Pedro - 08 Mar 2006 23:27 GMT
Hi,

I am about to make a Linux Dual Core system.
Did anyone of you tested with SuSE OSS or with the more server-like CentOS
distribution?

> lewmania942@yahoo.fr sez:
>>> Don't have any dual-cores, but until 2.6.15 our 2 single core opterons
[quoted text clipped - 10 lines]
> seen anything that would objectively prove FC worse (or better)
> than any other 2.6-based distro.

How many distros did you tried?
It is really important to know this detail.
And apart from the tcp drops did you tried any up-date to patch.
I have not seen any coments on that on the net.
I am starting to became concerned abou it ...

>> (I use FC4 on my main development machine, but even if that
>> machine has uptime in months [yup, months] I wouldn't use
[quoted text clipped - 10 lines]
> Seriously, though, the problem is SMP, AMD, or both.
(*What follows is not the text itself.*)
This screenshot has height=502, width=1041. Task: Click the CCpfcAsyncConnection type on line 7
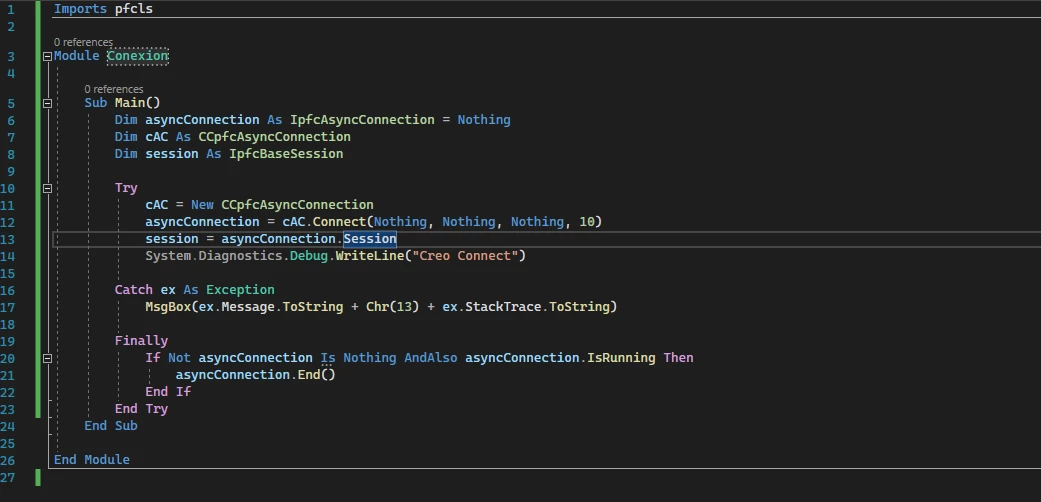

Linux has been
> stable enough for production use on single Intel chips for years.

If you notice the Open source only version in Suse Linux site:
http://www.novell.com/coolsolutions/tip/16015.html

One can compare with the"full" version:
http://www.novell.com/products/linuxpackages/professional/index.html

and see that some packages for smp are not present.
I am not sure if the x86_64 is really equivalent as the i586
packages mentioned on the page.
But if it is the OSS version lacks the following packages that can make
the diference ...

kernel-bigsmp-nongpl-2.6.13-15.i586.rpm
kernel-default-nongpl-2.6.1 3-15.i586.rpm
kernel-smp-nongpl-2.6.13-15.i586.rpm
kernel-um-nongpl-2 .6.13-15.i586.rpm
kernel-xen-nongpl-2.6.13-15.i586.rpm (this one is just for xen
installations)

Not to mention that aparently the JVM is not 1.5 the one suposely
"optimized" for 64 bit and Dual Core.

It is missing:

java-1_4_2-gcj-compat-1.4.2.0-9.i586.rpm
java-1_4_2-g cj-compat-devel-1.4.2.0-9.i586.rpm
java-1_4_2-sun-1.4.2.06-5.i586.rpm
java-1_4_2-sun-alsa-1.4.2.06-5.i586.rpm
java-1_4_2-sun-demo-1.4.2.06-5. i586.rpm
java-1_4_2-sun-devel-1.4.2.06-5.i586.rpm
java-1_4_2-sun-jdbc -1.4.2.06-5.i586.rpm
java-1_4_2-sun-plugin-1.4.2.06-5.i586.rpm
java-1 _4_2-sun-src-1.4.2.06-5.i586.rpm
java-1_5_0-sun-1.5.0_03-2.i586.rpm
j ava-1_5_0-sun-alsa-1.5.0_03-2.i586.rpm
java-1_5_0-sun-demo-1.5.0_03-2.i5 86.rpm
java-1_5_0-sun-devel-1.5.0_03-2.i586.rpm
java-1_5_0-sun-jdbc-1 .5.0_03-2.i586.rpm
java-1_5_0-sun-plugin-1.5.0_03-2.i586.rpm

I did not check FC but I suspect FC4 might have the same sort of problems ...

Regards,
Pedro
Andy - 09 Mar 2006 01:52 GMT
...
And apart from the tcp drops did you tried any up-date to patch.
I have not seen any coments on that on the net.
I am starting to became concerned abou it ...
...

This is somthing that I'm a little worried about too.  I've heard that
the Install for FC4 is not exactly an out of the box for 2 dual core
opterons.  Something about installing for a single processor, and then
rebuilding the kernal SMP.  I dont know the details, but if this is so,
I'm wondering how stable the up2date patches will be.